Two years later he rode in the Olympics, but his race was ruined by two punctures; at the British Empire Games two years after that he won two gold medals and a silver. Mockridge was selected for the 1952 Olympic team but initially said he would turn down the invitation due to a requirement that athletes on the team remained amateur for two years - no less a figure than Hubert Opperman personally saw to it that the rule was reduced to one year, and Mockridge won another pair of gold medals. He did indeed turn professional a year later and in 1955 came 64th at the Tour de France - one of only 69 riders from 130 starters to finish the race.
Mockridge died on the 13th of September 1958 when he collided with a bus some 3.2km from the start of the Tour of Gippsland. He was only two months past his birthday and left behind his wife and three-year-old daughter.
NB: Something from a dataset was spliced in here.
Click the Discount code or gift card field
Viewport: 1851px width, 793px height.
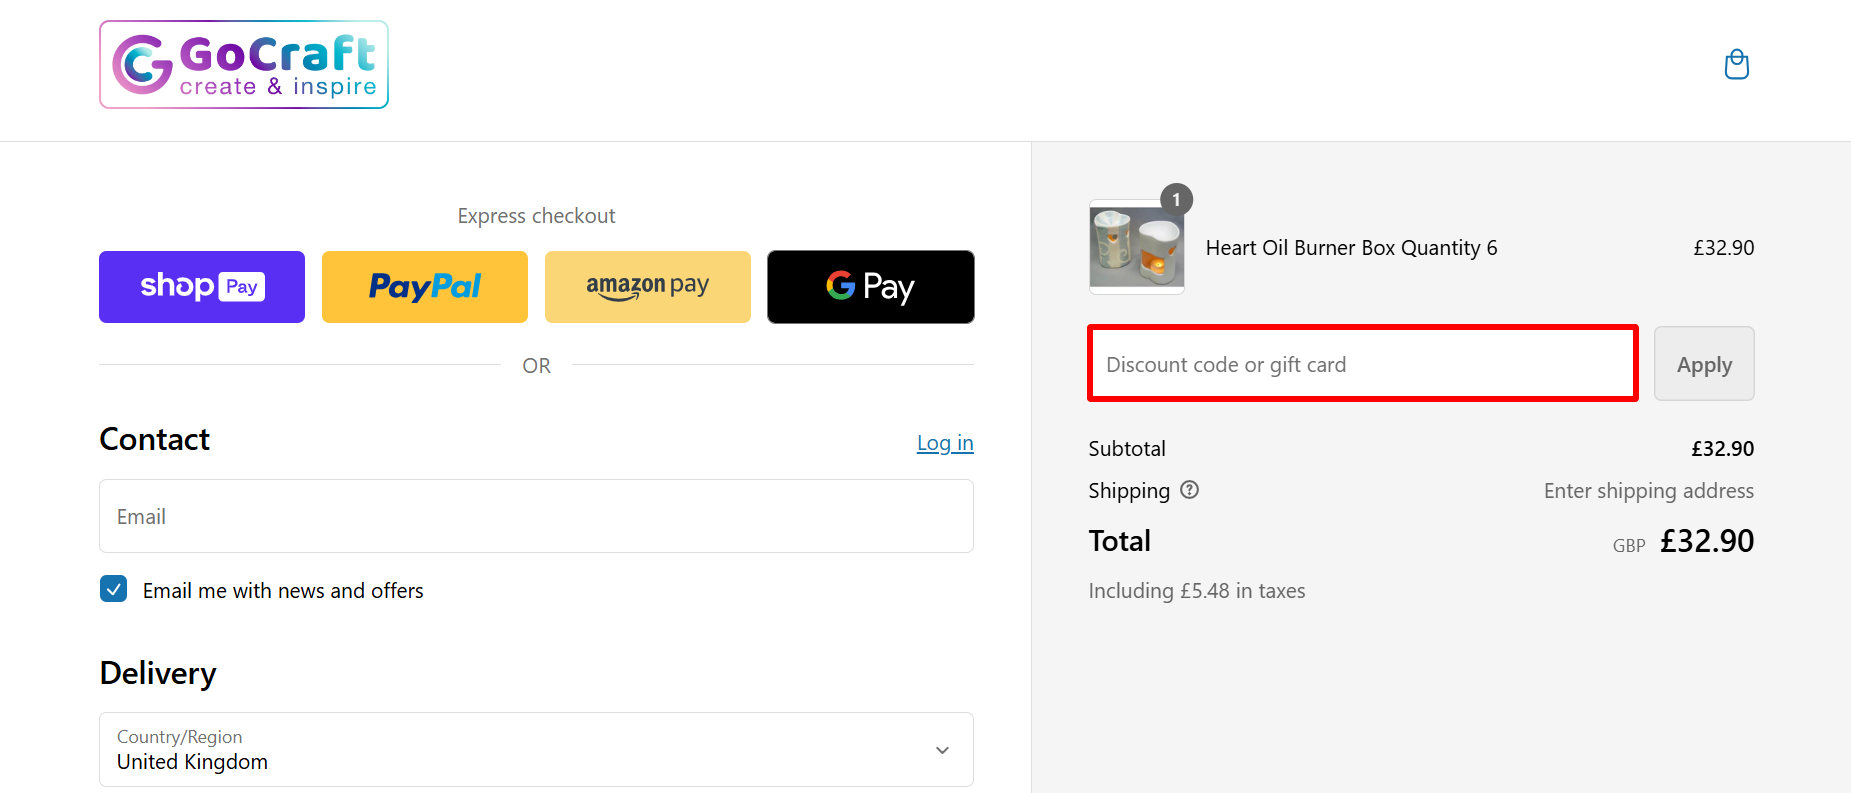1361,364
On this day in 1947, Federico Bahamontes entered his first race - and won it. On this day in 1959, he won the Tour de France.
Leandro Faggin, born in Padua in this day in 1933, won two Olympic gold medals and held three World Championship titles over the course of his career. He died at the age of 37 of cancer on the 6th of December 1970, and since 2000 is frequently included on lists of probable dopers.
Other cyclists born today: Rafał Furman (Poland, 1985); Martin Stenzel (West Germany, 1946); Sergey Kucherov (Russia, 1980); Joseph Racine (France, 1891, died 1914); Stephen Hodge (Australia, 1961); Michael Neel (USA, 1951); José Velásquez (Colombia, 1970).